Verilen Metin
──────────
ANKARA (AA) - AK Parti Genel Başkanvekili Numan Kurtulmuş, "Türkiye'nin bugünkü siyasi şartları içerisinde hiçbir şekilde erken seçimi gerektirecek rasyonel bir sebep yoktur." dedi.
Kurtulmuş, NTV'de katıldığı canlı yayında gündeme ilişkin soruları yanıtladı.
"Libya'da kalıcı ateşkes ve siyasi sürecin başlatılması amacıyla Berlin'de düzenlenen zirveyi ve Libya'nın doğusundaki gayrimeşru güçlerin lideri Halife Hafter'in ateşkesi bozma girişimlerini nasıl değerlendiriyorsunuz?" sorusu üzerine Kurtulmuş, Cumhurbaşkanı Recep Tayyip Erdoğan'ın ortaya koyduğu liderlik sayesinde Berlin Zirvesi'nde belli bir noktaya gelindiğini söyledi.
──────────
Yapılacak Görevler
1 – Metne göre aşağıdaki soruları yanıtlayın.
(a) Numan Kurtulmuş'un AK Parti'deki görevi nedir?
(b) Kurtulmuş gündeme ilişkin soruları hangi kanaldaki canlı yayında yanıtladı?
(c) Kurtulmuş, Berlin Zirvesi'nde belli bir noktaya gelinmesini kimin ortaya koyduğu liderliğe bağladı?
2 – Metindeki "Kurtulmuş, NTV'de katıldığı" sözleriyle başlayıp "noktaya gelindiğini söyledi." sözlerine kadar süren kısmı kelimesi kelimesine aktarın.

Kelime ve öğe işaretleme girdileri
──────────
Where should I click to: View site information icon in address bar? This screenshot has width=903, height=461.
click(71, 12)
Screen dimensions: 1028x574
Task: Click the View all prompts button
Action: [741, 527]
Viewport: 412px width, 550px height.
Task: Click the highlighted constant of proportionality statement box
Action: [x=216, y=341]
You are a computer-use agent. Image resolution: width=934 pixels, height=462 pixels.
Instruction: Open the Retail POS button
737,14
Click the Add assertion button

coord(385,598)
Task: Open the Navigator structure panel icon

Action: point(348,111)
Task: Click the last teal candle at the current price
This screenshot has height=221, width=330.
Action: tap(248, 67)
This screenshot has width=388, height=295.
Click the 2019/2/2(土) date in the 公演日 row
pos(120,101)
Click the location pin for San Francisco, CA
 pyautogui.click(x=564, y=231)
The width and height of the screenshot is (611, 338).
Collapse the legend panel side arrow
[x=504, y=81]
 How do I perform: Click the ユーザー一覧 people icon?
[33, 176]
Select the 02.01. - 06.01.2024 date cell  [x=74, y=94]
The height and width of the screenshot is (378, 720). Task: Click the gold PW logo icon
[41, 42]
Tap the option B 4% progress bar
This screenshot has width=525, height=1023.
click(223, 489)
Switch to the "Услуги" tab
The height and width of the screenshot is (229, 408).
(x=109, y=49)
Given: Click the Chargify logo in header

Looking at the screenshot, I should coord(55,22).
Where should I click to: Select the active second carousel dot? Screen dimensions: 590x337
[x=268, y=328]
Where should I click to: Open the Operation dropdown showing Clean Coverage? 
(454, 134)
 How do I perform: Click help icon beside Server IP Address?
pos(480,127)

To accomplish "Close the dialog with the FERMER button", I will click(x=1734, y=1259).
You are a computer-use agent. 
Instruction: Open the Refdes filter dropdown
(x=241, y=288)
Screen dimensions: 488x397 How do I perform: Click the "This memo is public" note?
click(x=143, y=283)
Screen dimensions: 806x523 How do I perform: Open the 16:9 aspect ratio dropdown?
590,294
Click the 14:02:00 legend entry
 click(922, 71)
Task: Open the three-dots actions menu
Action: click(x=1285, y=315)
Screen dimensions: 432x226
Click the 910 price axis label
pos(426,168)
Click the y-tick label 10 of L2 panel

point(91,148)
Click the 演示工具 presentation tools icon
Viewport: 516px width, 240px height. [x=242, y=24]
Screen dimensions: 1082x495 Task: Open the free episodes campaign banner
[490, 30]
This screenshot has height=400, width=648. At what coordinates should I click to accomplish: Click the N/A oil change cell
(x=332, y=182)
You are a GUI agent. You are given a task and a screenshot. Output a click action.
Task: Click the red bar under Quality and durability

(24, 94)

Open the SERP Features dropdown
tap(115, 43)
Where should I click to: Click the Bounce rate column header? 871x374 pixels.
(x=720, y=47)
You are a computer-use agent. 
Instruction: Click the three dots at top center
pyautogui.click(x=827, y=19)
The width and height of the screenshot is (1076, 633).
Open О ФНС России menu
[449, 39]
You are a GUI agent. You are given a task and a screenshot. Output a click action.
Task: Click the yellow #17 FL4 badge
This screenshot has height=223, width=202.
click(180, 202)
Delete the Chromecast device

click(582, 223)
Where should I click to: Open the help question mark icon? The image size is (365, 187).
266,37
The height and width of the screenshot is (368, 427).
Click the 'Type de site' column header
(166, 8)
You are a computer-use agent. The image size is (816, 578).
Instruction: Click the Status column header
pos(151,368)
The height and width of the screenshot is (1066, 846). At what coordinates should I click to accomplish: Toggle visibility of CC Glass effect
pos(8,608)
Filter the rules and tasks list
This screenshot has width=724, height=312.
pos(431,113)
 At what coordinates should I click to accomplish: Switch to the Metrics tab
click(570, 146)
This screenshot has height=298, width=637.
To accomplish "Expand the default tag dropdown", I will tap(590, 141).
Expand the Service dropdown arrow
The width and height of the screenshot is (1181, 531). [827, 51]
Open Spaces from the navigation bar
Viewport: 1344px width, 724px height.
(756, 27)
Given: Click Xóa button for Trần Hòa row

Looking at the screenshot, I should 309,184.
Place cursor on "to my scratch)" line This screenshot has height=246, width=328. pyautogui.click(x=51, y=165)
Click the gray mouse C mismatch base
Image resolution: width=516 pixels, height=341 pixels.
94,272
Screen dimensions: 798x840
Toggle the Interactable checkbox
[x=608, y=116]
──────────
Görev Yanıtları
1 –
(a) AK Parti Genel Başkanvekili.
(b) NTV'de.
(c) Cumhurbaşkanı Recep Tayyip Erdoğan'ın.

2 –
Kurtulmuş, NTV'de katıldığı canlı yayında gündeme ilişkin soruları yanıtladı.
"Libya'da kalıcı ateşkes ve siyasi sürecin başlatılması amacıyla Berlin'de düzenlenen zirveyi ve Libya'nın doğusundaki gayrimeşru güçlerin lideri Halife Hafter'in ateşkesi bozma girişimlerini nasıl değerlendiriyorsunuz?" sorusu üzerine Kurtulmuş, Cumhurbaşkanı Recep Tayyip Erdoğan'ın ortaya koyduğu liderlik sayesinde Berlin Zirvesi'nde belli bir noktaya gelindiğini söyledi.